Task goal: Check every line of the entries below for the word "target", and copy the ones that have it.

Listed entries:
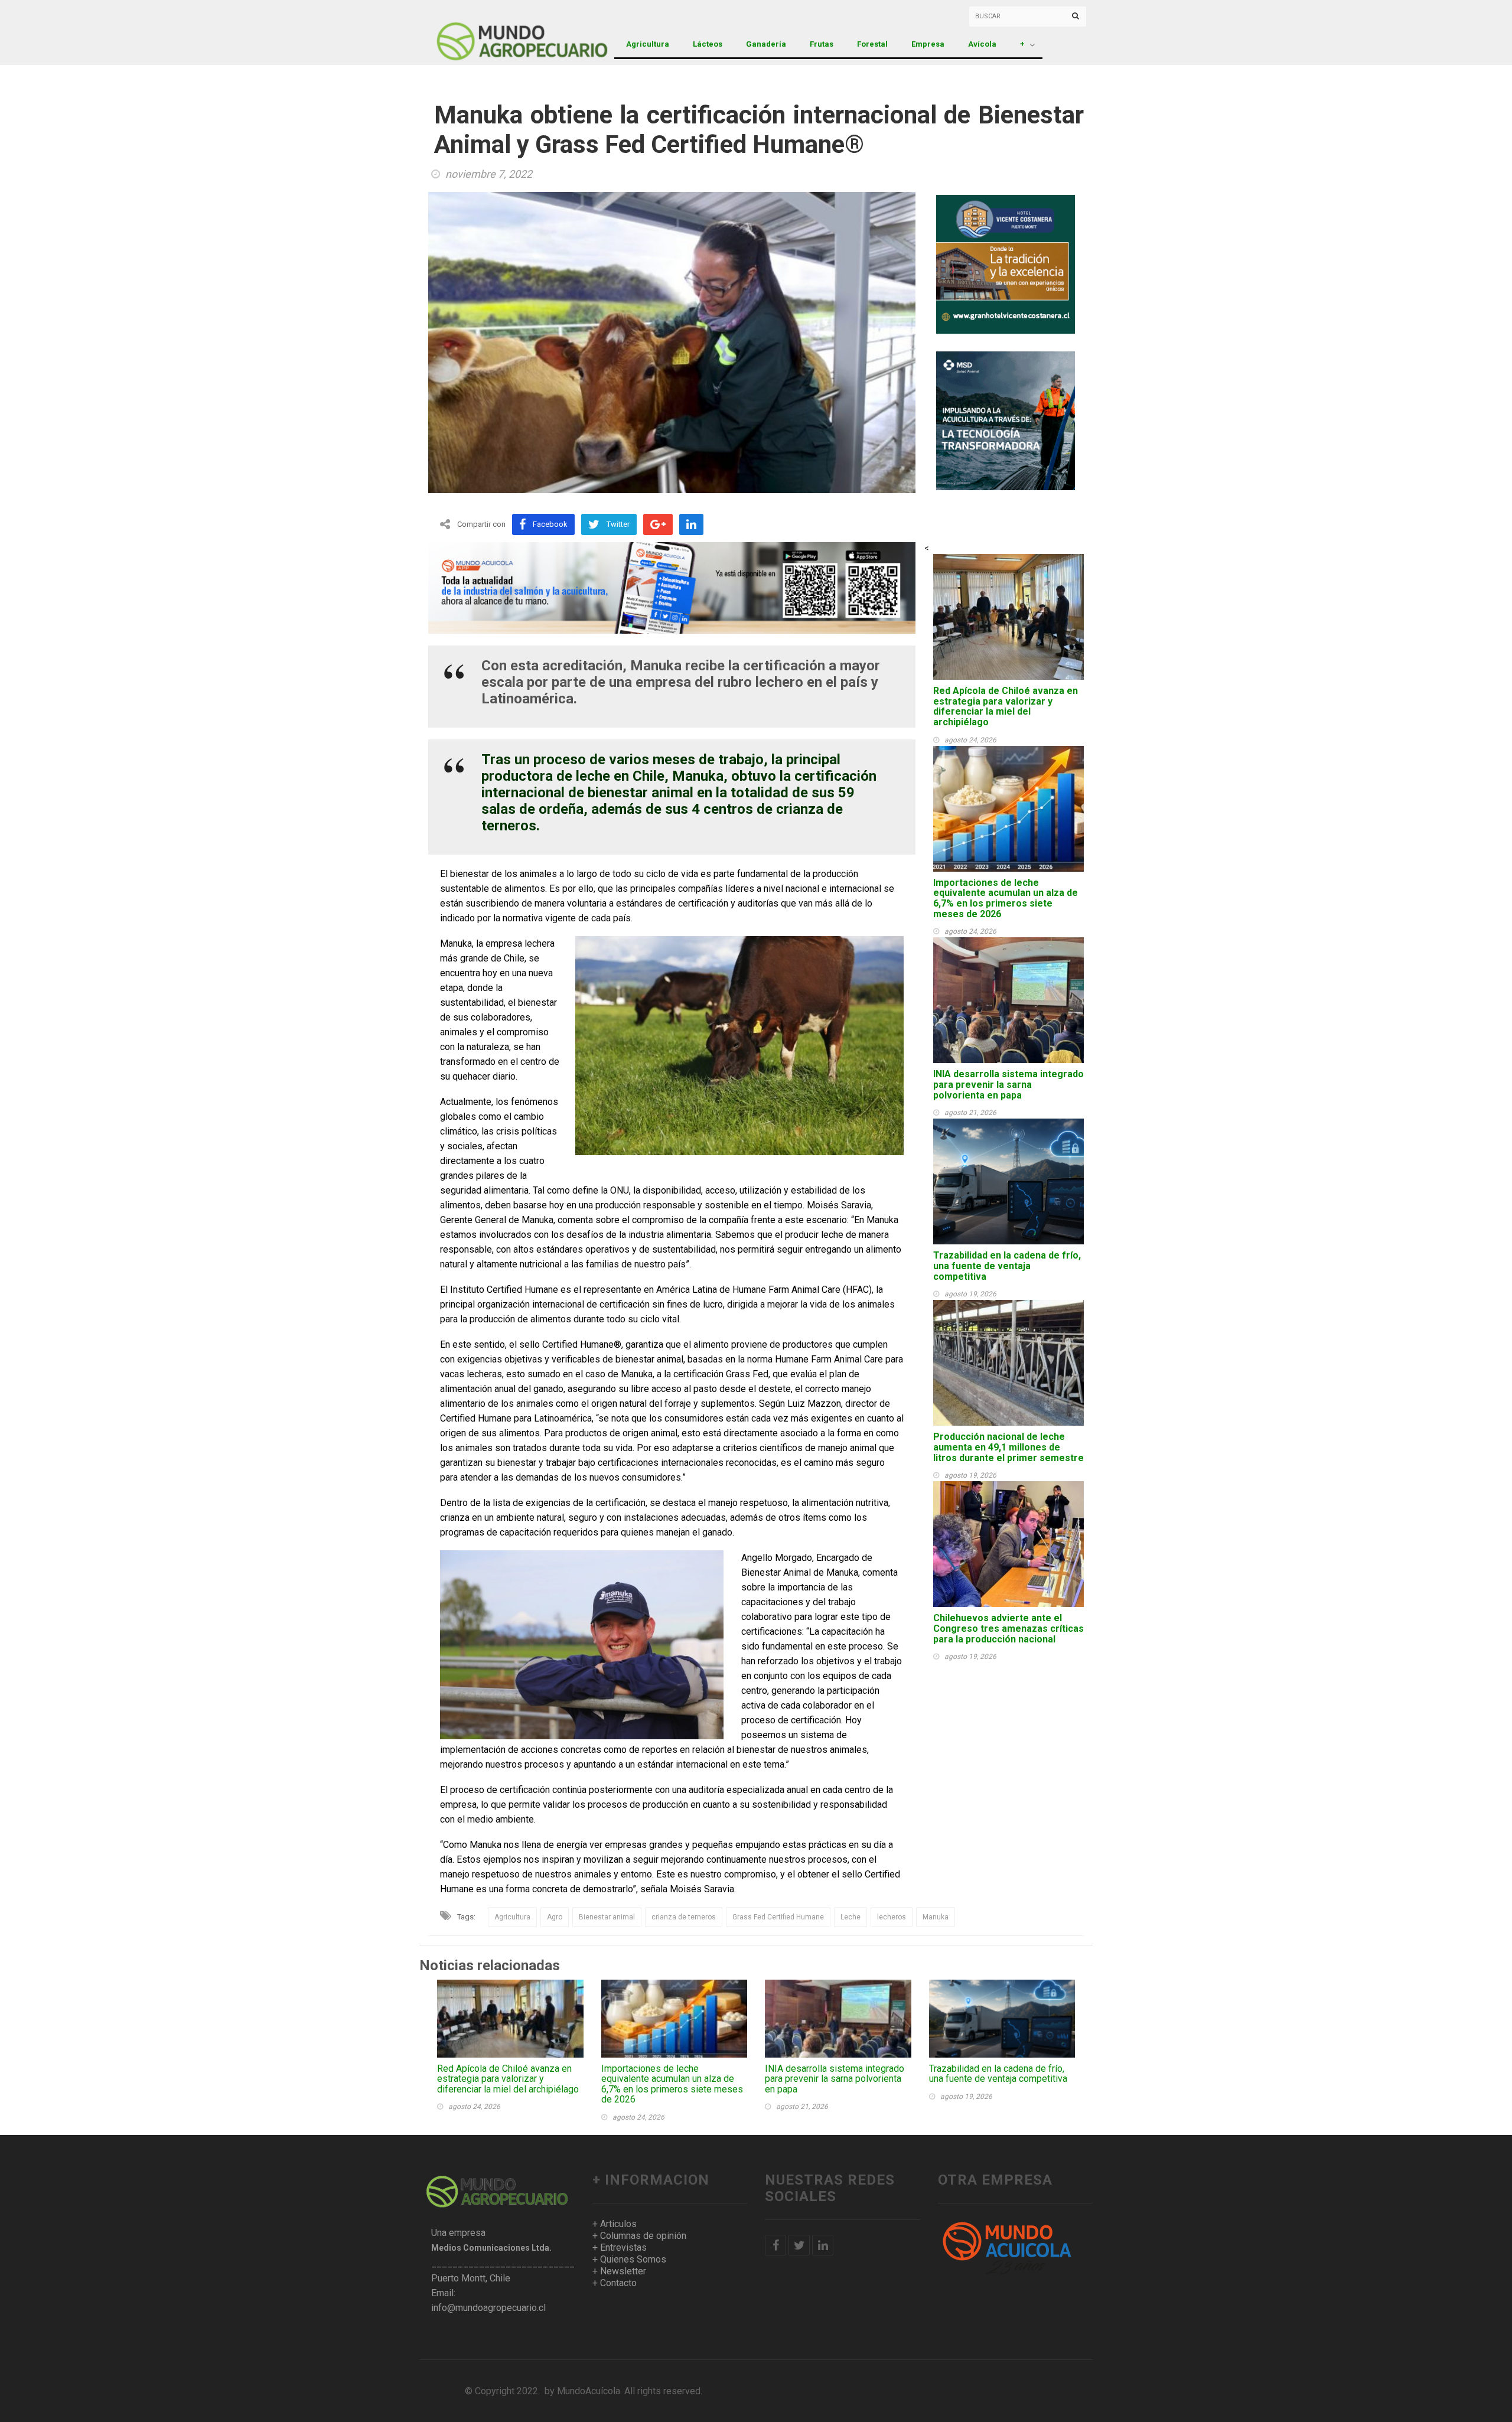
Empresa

...

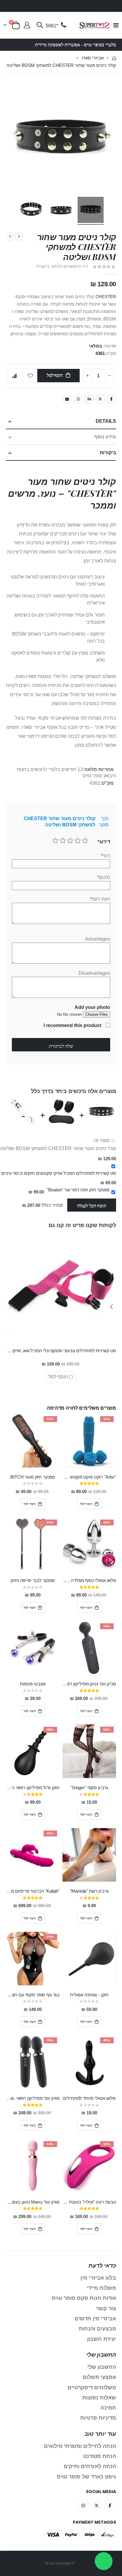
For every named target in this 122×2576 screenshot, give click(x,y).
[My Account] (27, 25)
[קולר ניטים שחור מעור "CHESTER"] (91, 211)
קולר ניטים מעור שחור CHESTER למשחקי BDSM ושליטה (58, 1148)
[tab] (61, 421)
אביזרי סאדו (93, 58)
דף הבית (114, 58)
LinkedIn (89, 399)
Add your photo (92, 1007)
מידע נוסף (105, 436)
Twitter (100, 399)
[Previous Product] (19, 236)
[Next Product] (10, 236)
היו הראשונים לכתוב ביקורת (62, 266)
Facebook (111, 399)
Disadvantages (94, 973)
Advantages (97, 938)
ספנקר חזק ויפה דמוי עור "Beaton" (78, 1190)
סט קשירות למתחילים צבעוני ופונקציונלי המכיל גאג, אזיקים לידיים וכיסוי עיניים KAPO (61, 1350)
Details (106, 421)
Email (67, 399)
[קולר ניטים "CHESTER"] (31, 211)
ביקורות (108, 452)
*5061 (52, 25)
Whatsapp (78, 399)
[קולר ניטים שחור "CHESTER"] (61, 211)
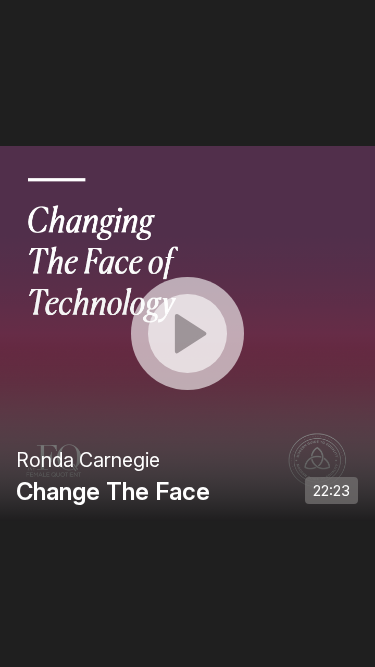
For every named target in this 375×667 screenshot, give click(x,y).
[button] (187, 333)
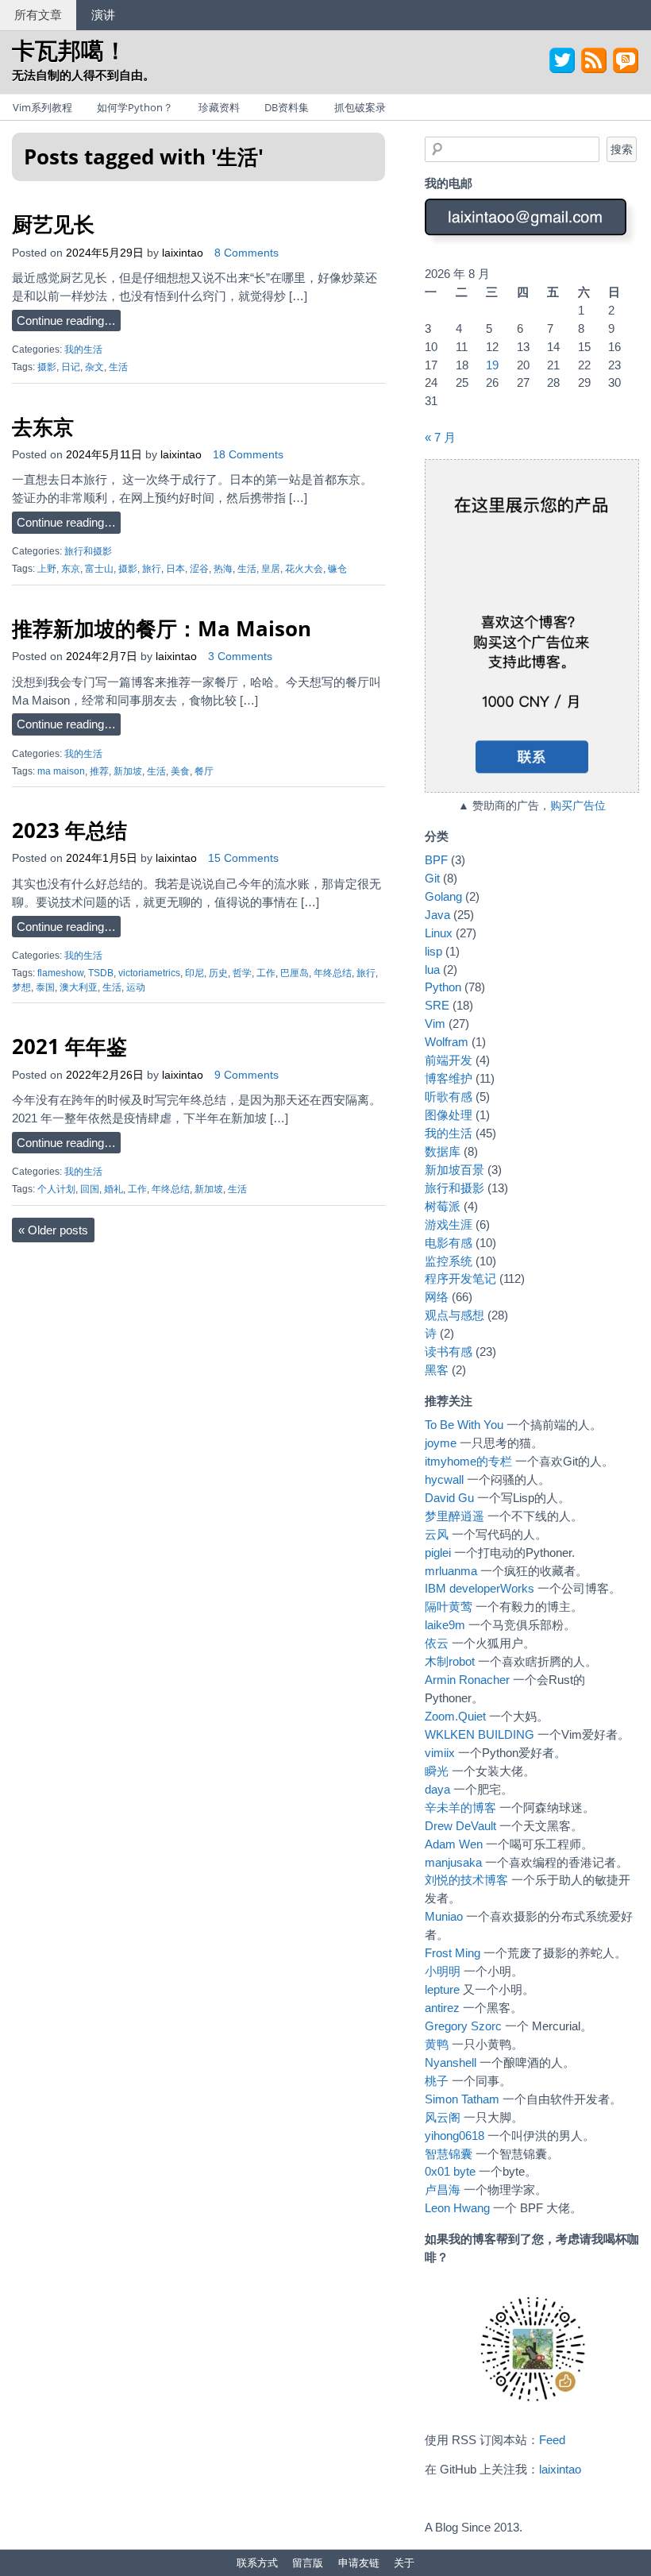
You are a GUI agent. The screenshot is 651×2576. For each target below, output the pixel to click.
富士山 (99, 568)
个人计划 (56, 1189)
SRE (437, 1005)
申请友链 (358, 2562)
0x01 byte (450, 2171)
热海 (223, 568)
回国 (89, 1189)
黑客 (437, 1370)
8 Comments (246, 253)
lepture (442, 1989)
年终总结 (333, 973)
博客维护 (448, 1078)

Result of the task:
For every named target in this 122×2576 screenshot, give click(x,y).
For every named target in this 375×667 screenshot, give click(x,y).
You are a GUI agent. The screenshot is 651×2576. For each target below, output the pixel to click.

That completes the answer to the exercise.